餓狼(フングリヒヴォルフ)兵団(トルッペ)の奇襲は上手くいったようだな……)


 当初、グライフトゥルム王国軍は狭い街道を利用し、守りを固めることで時間を稼ぐ戦略に出ていたが、突然混乱し始めた。


 前線の兵だけでなく、指揮官まで動揺しており、私が攻勢を強めるように命じると、ズルズルと後退し始めたのだ。


(王国軍の精鋭と聞いていたが、大したことはなかったようだ。後方が奇襲を受け、国王が戦死したと聞けば、動揺してもおかしくはないが、冷静さを失ってはいけない指揮官まで動揺するようでは話にならん。やはり警戒すべきはラウシェンバッハのみということか……)


 しかし、戦いが始まって四時間ほど経った頃、敵の動きが変わった。

 それまでの動揺が嘘のように、戦いに粘りが出てきたのだ。


(ホイジンガーが腹を括ったようだな。少しでも兵を逃がそうと決死の覚悟を決めたのだろう。予定通りだな……)


 私は前線に命令を出す。


「鎧ごと斬り裂くつもりで、十分間だけ全力で攻撃しろ。その後はすぐに後ろの者と交代するのだ。それを繰り返せば、弱兵しかおらぬ王国軍は耐えきれまい」


 我が軍の兵士は魔導器(ローア)による身体強化が使える。そのため、王国軍兵士より膂力に優れるため、大型の両刃斧やハルバードを縦横無尽に使え、突破力が大きい。

 但し、身体強化を続けられる時間はあまり長くないため、適度に交代させる必要があった。


 この命令を出し、一時間ほど様子を見た。

 王国軍の兵士の損耗が激しく、ゆっくりとだが、前進している。ゆっくりなのは道幅が狭く、倒した敵が邪魔になるためで、谷に突き落としながら進む必要があるからだ。

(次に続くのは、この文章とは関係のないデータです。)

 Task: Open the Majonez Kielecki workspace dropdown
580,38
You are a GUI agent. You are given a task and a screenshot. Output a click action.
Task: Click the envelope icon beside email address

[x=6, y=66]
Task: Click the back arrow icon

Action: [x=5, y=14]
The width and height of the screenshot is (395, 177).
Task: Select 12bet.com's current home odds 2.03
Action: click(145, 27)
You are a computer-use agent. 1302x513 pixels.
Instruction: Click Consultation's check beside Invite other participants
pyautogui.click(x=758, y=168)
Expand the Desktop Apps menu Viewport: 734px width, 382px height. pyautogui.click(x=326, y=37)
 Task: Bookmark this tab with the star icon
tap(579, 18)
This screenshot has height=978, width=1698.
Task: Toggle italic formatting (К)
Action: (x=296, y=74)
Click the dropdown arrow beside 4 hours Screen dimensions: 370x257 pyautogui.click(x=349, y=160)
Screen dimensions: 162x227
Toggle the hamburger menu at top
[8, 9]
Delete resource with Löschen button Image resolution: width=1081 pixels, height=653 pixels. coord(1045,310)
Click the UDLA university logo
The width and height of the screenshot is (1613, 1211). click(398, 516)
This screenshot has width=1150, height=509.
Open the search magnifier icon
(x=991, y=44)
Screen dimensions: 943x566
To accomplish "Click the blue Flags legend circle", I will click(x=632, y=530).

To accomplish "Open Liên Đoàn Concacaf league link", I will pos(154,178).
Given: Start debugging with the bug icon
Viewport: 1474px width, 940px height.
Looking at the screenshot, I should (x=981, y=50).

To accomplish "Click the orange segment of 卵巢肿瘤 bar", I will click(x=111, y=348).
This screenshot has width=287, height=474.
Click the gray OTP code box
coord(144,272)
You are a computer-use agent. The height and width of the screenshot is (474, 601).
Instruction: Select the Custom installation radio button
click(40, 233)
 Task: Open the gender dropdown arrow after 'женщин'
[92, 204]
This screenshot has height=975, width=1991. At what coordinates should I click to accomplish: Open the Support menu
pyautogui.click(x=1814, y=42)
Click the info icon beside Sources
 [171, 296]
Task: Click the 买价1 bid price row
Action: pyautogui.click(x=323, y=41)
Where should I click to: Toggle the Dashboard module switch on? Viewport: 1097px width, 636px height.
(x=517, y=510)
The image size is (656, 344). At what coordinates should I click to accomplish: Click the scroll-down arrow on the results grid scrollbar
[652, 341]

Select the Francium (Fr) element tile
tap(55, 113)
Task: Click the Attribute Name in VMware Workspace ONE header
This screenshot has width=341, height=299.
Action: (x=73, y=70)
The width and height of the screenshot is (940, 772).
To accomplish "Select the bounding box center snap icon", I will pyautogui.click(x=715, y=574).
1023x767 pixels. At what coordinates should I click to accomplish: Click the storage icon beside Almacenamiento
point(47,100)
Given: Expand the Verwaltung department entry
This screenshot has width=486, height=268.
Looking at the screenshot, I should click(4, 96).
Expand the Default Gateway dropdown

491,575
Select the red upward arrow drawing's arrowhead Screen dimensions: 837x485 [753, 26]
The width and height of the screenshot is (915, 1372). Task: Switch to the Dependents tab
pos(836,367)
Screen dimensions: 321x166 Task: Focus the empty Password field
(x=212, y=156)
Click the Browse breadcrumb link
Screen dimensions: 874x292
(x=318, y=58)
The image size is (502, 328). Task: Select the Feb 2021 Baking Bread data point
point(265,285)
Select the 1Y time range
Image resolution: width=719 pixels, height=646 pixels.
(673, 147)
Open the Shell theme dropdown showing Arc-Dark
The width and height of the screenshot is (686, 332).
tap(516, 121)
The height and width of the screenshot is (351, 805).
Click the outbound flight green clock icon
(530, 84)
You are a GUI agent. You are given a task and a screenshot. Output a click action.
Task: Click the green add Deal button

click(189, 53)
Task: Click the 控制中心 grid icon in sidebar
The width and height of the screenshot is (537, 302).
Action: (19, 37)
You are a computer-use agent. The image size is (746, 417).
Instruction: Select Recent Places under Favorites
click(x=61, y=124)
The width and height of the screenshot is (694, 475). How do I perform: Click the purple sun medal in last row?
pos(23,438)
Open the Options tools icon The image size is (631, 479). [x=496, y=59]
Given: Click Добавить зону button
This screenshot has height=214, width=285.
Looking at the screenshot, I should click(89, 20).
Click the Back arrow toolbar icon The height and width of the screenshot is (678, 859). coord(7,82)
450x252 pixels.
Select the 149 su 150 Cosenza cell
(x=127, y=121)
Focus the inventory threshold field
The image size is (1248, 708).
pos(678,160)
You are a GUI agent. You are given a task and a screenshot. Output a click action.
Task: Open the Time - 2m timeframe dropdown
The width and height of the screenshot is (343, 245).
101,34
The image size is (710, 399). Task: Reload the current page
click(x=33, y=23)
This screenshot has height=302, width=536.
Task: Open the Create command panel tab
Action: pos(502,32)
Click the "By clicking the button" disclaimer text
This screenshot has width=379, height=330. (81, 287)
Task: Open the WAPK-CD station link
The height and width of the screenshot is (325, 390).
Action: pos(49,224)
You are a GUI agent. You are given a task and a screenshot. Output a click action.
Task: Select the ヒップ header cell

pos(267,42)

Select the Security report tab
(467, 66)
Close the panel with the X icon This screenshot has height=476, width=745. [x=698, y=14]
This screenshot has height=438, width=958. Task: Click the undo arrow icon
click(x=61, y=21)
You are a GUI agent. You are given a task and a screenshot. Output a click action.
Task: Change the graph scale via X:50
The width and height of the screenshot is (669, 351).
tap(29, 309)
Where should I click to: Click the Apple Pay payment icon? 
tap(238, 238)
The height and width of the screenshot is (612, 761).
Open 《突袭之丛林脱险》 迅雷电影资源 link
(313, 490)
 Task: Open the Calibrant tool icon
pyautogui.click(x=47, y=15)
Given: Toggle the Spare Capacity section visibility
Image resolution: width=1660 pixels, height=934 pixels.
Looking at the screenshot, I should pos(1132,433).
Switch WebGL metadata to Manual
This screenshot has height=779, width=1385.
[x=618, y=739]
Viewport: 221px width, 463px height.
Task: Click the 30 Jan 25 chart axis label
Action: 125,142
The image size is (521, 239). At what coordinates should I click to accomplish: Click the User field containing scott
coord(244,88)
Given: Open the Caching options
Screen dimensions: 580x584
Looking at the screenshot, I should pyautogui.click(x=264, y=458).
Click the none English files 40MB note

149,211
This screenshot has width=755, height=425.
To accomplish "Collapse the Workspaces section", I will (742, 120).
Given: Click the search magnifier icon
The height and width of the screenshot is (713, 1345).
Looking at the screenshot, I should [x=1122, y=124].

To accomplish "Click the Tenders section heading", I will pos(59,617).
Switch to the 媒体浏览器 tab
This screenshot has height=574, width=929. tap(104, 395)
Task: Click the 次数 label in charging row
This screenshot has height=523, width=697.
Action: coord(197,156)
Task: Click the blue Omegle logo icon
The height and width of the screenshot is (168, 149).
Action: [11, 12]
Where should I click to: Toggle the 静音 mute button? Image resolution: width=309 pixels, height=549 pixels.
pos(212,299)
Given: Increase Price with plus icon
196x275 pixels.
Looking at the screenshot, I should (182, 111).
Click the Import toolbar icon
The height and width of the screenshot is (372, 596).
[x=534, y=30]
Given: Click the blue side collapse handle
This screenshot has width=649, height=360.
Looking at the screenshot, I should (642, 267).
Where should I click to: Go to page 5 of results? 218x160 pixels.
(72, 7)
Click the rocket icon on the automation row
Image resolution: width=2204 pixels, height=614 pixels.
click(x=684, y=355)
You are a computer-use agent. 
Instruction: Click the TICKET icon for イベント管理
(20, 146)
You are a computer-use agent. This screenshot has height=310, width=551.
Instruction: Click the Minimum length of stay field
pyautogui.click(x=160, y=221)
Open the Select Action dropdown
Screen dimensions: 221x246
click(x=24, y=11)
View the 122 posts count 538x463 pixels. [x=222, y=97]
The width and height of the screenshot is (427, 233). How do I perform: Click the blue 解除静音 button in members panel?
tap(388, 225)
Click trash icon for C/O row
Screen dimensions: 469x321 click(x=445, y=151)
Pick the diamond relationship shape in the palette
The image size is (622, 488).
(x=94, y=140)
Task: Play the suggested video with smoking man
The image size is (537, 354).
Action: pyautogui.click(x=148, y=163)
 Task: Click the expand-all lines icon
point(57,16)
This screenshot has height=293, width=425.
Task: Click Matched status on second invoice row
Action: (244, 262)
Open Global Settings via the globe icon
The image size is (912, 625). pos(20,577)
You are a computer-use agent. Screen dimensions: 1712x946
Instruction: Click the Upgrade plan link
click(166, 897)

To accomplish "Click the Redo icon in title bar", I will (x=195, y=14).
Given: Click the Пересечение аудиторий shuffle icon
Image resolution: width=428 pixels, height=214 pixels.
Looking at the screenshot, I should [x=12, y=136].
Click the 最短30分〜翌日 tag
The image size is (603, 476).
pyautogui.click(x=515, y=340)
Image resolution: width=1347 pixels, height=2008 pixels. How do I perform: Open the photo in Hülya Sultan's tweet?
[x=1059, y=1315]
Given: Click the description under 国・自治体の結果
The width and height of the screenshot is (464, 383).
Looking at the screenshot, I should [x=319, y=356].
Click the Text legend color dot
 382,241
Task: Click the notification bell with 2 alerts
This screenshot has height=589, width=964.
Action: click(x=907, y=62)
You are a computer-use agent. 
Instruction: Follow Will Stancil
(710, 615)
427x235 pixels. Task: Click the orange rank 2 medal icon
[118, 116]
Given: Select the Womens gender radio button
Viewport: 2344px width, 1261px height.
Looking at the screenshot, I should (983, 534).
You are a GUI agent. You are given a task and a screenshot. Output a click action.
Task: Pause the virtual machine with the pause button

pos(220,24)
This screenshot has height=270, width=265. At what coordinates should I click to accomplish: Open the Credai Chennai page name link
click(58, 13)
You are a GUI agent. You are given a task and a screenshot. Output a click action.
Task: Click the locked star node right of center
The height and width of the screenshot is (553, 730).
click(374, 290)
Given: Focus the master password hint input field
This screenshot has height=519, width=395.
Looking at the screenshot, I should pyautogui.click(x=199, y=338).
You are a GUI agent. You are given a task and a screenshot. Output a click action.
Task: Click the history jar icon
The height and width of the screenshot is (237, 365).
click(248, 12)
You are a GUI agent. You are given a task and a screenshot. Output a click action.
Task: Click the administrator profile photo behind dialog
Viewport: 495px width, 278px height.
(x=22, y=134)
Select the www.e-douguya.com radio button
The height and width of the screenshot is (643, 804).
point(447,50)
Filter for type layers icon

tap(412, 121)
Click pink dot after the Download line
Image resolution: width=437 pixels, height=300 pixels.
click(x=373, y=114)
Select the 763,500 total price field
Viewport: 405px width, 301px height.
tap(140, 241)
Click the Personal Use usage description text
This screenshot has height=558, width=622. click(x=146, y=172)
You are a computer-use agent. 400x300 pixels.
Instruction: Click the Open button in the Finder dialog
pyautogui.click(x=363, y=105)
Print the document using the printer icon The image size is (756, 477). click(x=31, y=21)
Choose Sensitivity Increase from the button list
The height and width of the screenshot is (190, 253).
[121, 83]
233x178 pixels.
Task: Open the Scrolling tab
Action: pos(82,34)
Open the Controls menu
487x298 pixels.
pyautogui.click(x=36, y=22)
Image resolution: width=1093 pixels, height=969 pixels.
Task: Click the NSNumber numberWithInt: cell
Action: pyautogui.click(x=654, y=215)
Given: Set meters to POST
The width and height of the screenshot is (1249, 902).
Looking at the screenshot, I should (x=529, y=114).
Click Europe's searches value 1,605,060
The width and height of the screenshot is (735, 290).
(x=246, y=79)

 あまり効率がいいとは言えないが、私は楽観していた。


(敵兵の数からいえば、全滅させるのに一日は掛かるだろう。だが、兵たちの士気は別だ。確実に殺されると分かっており、いつ自分たちの番が来るのかと考え続ければ、いつか心が折れる。あと三時間ほどで日が落ちるが、そこまで耐えられるとは思えん)


 予想通り、敵の抵抗は時間と共に弱まっていた。


(ホイジンガーは兵の士気を保つこともできんらしいな。まあ、奴にはここで死んでもらわねばならん。マルクトホーフェンからの依頼だからな……何のためかは知らぬが、ここで王国軍のトップを殺しておけば、今後の作戦が楽になるから問題はない……)


 今回の作戦に際し、王国の重鎮ミヒャエル・フォン・マルクトホーフェン侯爵を内通させた。


 以前から北方教会の司祭クレメント・ペテレイトを第二王妃アラベラの下に送り込んでおり、その伝手から侯爵の腹心、エルンスト・フォン・ヴィージンガー子爵と繋がった。


 侯爵の目的は第二王子グレゴリウスの即位であることは間違いなく、国王を殺してほしいという依頼も受けていた。


 ホイジンガーを殺すことも、グレゴリウス即位のための策の一環なのだろうが、詳細は聞いていない。


(いずれにしても甥を即位させるために、国土を敵国に売り渡し、忠誠心溢れる兵を犠牲にするやり方は気に入らん。まあ好き嫌いで国の存亡に関わる判断はせぬから、利用はさせてもらうがな……)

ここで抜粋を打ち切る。